● What this task involves
A word-for-word copy of the entries, with the images left out, is what you should write.

- - - - -

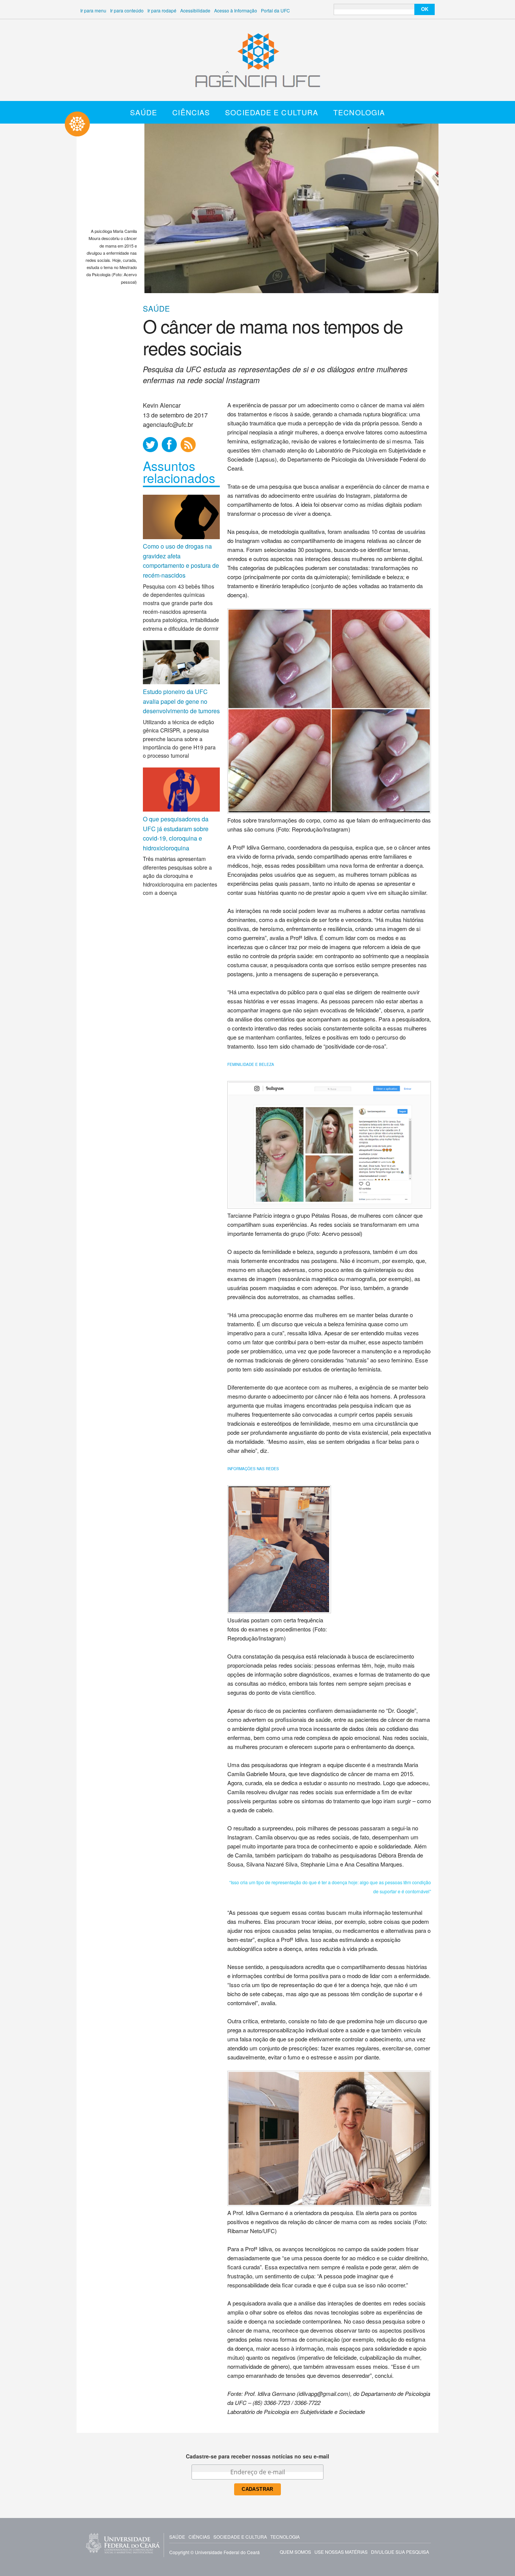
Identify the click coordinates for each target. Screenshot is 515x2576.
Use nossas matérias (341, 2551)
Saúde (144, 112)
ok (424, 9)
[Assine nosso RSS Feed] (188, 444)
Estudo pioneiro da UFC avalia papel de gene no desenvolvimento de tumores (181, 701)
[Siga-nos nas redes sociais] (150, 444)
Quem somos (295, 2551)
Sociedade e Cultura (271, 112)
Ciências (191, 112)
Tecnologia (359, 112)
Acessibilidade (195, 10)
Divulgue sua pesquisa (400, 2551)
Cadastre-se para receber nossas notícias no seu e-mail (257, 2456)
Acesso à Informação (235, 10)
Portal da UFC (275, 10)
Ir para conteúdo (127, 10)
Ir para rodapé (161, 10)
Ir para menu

- - - - -

● Output of the exercise
Identify the click coordinates for each target. Screenshot is 515x2576.
Use nossas matérias (341, 2551)
Saúde (144, 112)
ok (424, 9)
[Assine nosso RSS Feed] (188, 444)
Estudo pioneiro da UFC avalia papel de gene no desenvolvimento de tumores (181, 701)
[Siga-nos nas redes sociais] (150, 444)
Quem somos (295, 2551)
Sociedade e Cultura (271, 112)
Ciências (191, 112)
Tecnologia (359, 112)
Acessibilidade (195, 10)
Divulgue sua pesquisa (400, 2551)
Cadastre-se para receber nossas notícias no seu e-mail (257, 2456)
Acesso à Informação (235, 10)
Portal da UFC (275, 10)
Ir para conteúdo (127, 10)
Ir para rodapé (161, 10)
Ir para menu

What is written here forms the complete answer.